- SUPPLIED INFORMATION -
-*-

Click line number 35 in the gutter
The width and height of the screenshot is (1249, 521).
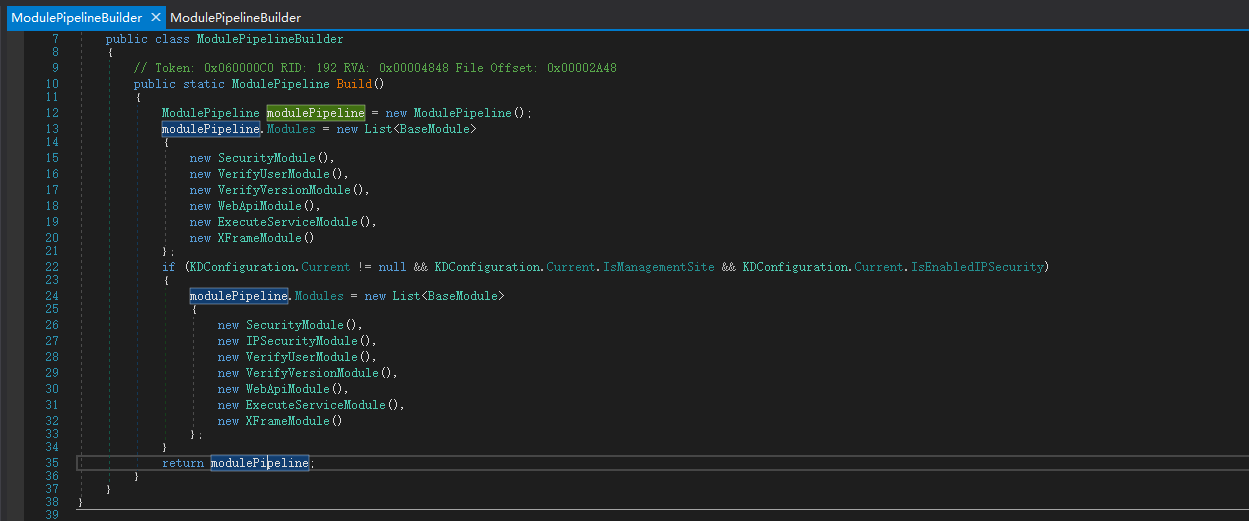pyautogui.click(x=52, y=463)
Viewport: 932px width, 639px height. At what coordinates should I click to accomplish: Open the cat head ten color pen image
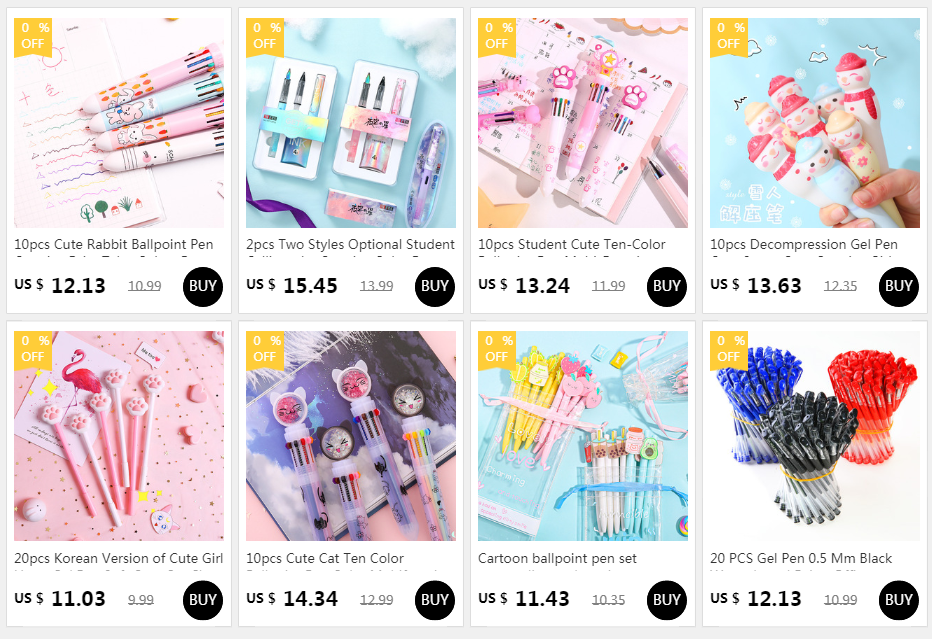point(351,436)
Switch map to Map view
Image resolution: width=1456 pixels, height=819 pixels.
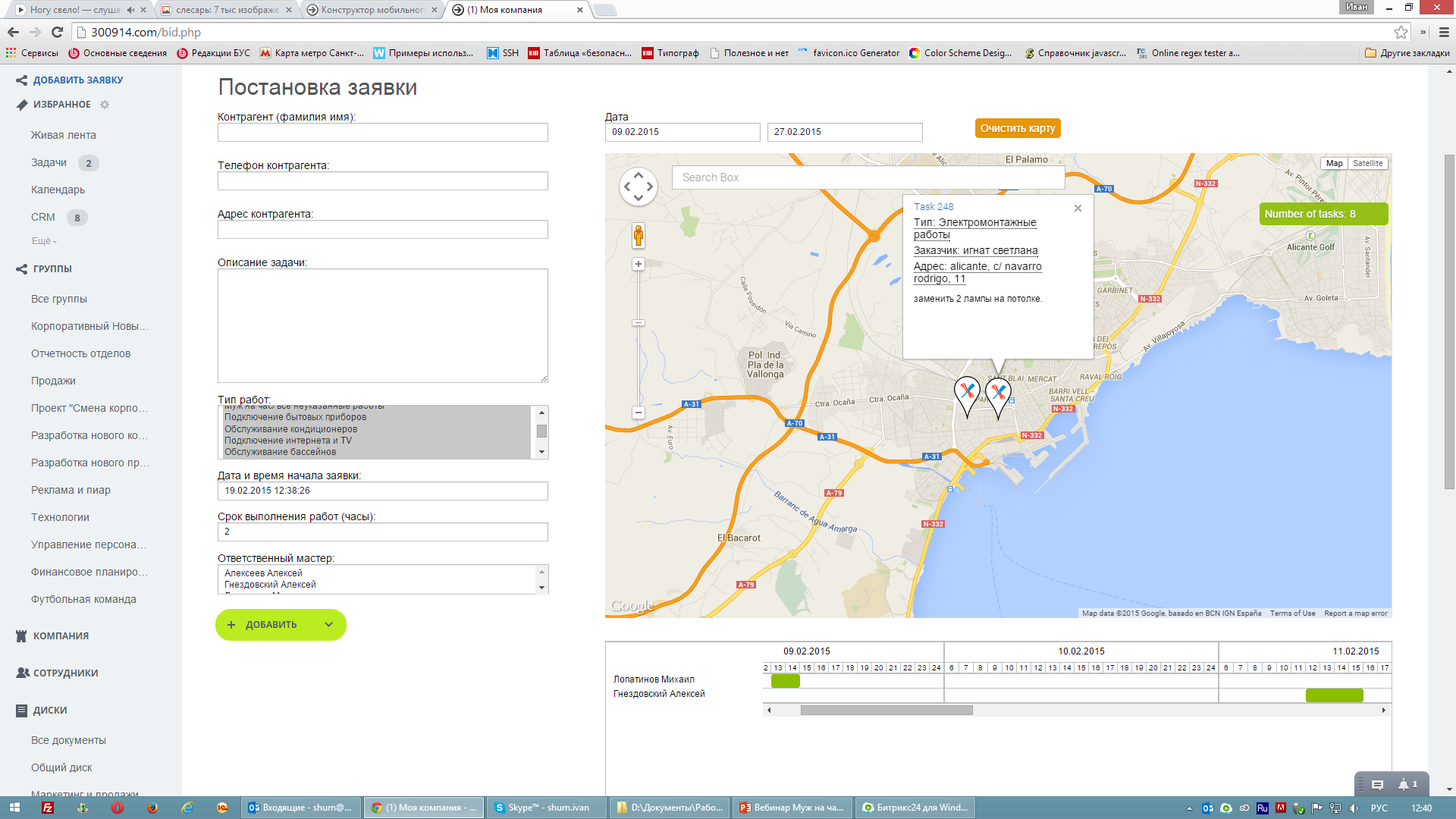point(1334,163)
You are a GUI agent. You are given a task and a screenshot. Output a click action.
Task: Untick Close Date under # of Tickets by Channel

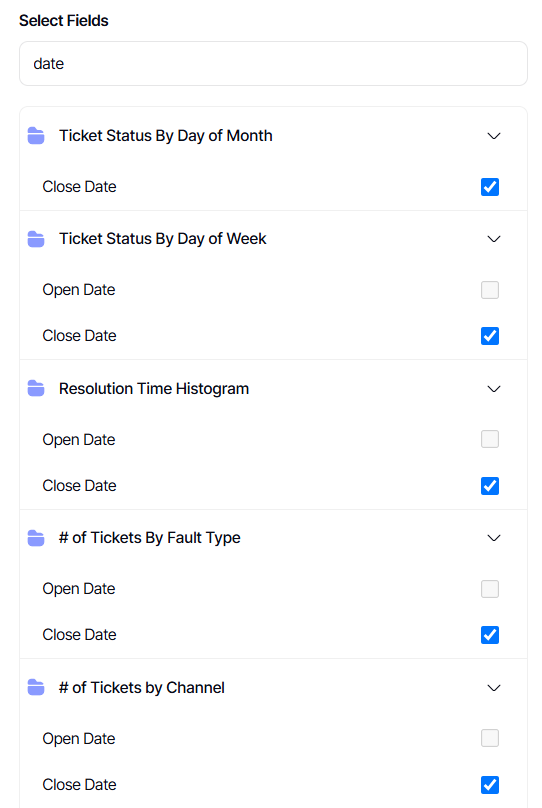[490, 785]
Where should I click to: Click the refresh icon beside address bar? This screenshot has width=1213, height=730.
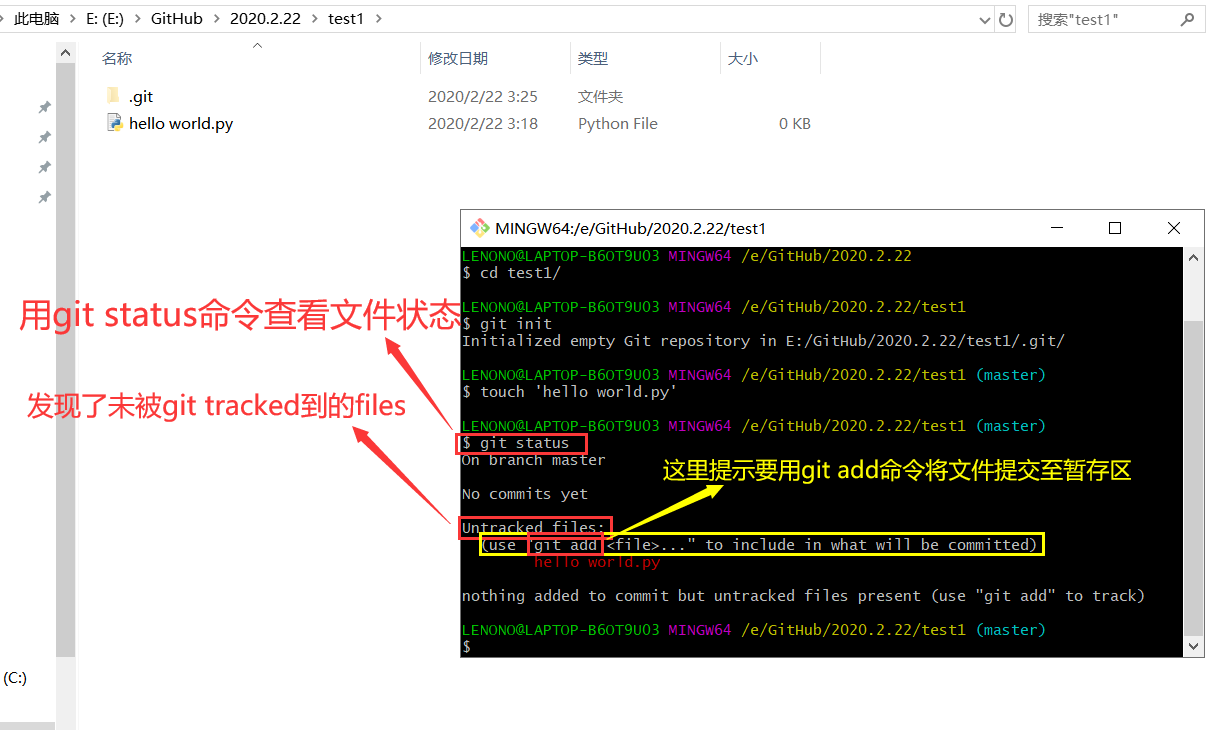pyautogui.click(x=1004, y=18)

-*-

Reproduce verbatim the rows starting at the line containing "Switch map to Map view" and ending at the last line of the rows, both ends included. Omit the pictures from your output.

Switch map to Map view
Image resolution: width=1456 pixels, height=819 pixels.
point(1334,163)
You are a GUI agent. You are given a task and a screenshot. Output a click action.
Task: Untick Close Date under # of Tickets by Channel

[490, 785]
Where should I click to: Click the refresh icon beside address bar? This screenshot has width=1213, height=730.
pyautogui.click(x=1004, y=18)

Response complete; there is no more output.